El actor que interpretó a un cantante

En un recital voluntarioso, Kevin Costner mostró su cara rockera en Pedralbes

Kevin Costner. anoche en su concierto en los jardines de Pedralbes en Barcelona.
Kevin Costner. anoche en su concierto en los jardines de Pedralbes en Barcelona.MASSIMILIANO MINOCRI

Y se hizo carne, allí, a dos palmos del maquillaje y del polo y americana sport. Bien, primero lo hizo la banda sobre el escenario de los Jardines de Pedralbes, pero ellos, anónimos trabajadores, no contaban. Sonaron cuatro acordes y allí estaba, saludando con cara de forzada sorpresa ante los aplausos de la concurrencia, satisfecha de verle tan cerca. Aspecto de anónimo rockero, con tejanos, camisa oscura y botas vaqueras comenzó a cantar las primeras estrofas de Red river y el público, todo y que la canción, como todo el resto del repertorio, es casi desconocida, reaccionó, comedidamente, como si se tratase de un éxito muchas veces tarareado. Es lo que tiene la popularidad, una parte de la estrella puede ser anónima pero la otra ilumina el rincón más oscuro y oculto. Cosas de ser una star de Hollywood.

# Extracto de datos
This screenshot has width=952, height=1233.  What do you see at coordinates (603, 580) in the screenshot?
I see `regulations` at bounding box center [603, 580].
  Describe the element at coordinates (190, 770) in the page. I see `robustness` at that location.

# Ejercicios
1 – Según la crónica del concierto, ¿con qué canción comenzó a cantar Kevin Costner?
2 – Repite sin cambios el tramo de la crónica del concierto que va desde "Y se hizo carne, allí, a" hasta "star de Hollywood.".
3 – Según la crónica del concierto, ¿por qué el público reaccionó ante Red river como si fuera un éxito muy tarareado, aunque la canción era casi desconocida?

# Respuestas por tarea
1 – Con Red river.

2 –
Y se hizo carne, allí, a dos palmos del maquillaje y del polo y americana sport. Bien, primero lo hizo la banda sobre el escenario de los Jardines de Pedralbes, pero ellos, anónimos trabajadores, no contaban. Sonaron cuatro acordes y allí estaba, saludando con cara de forzada sorpresa ante los aplausos de la concurrencia, satisfecha de verle tan cerca. Aspecto de anónimo rockero, con tejanos, camisa oscura y botas vaqueras comenzó a cantar las primeras estrofas de Red river y el público, todo y que la canción, como todo el resto del repertorio, es casi desconocida, reaccionó, comedidamente, como si se tratase de un éxito muchas veces tarareado. Es lo que tiene la popularidad, una parte de la estrella puede ser anónima pero la otra ilumina el rincón más oscuro y oculto. Cosas de ser una star de Hollywood.

3 – Por la popularidad de Kevin Costner. Una parte de la estrella puede ser anónima, pero la otra ilumina el rincón más oscuro y oculto, y eso es lo que conlleva ser una star de Hollywood.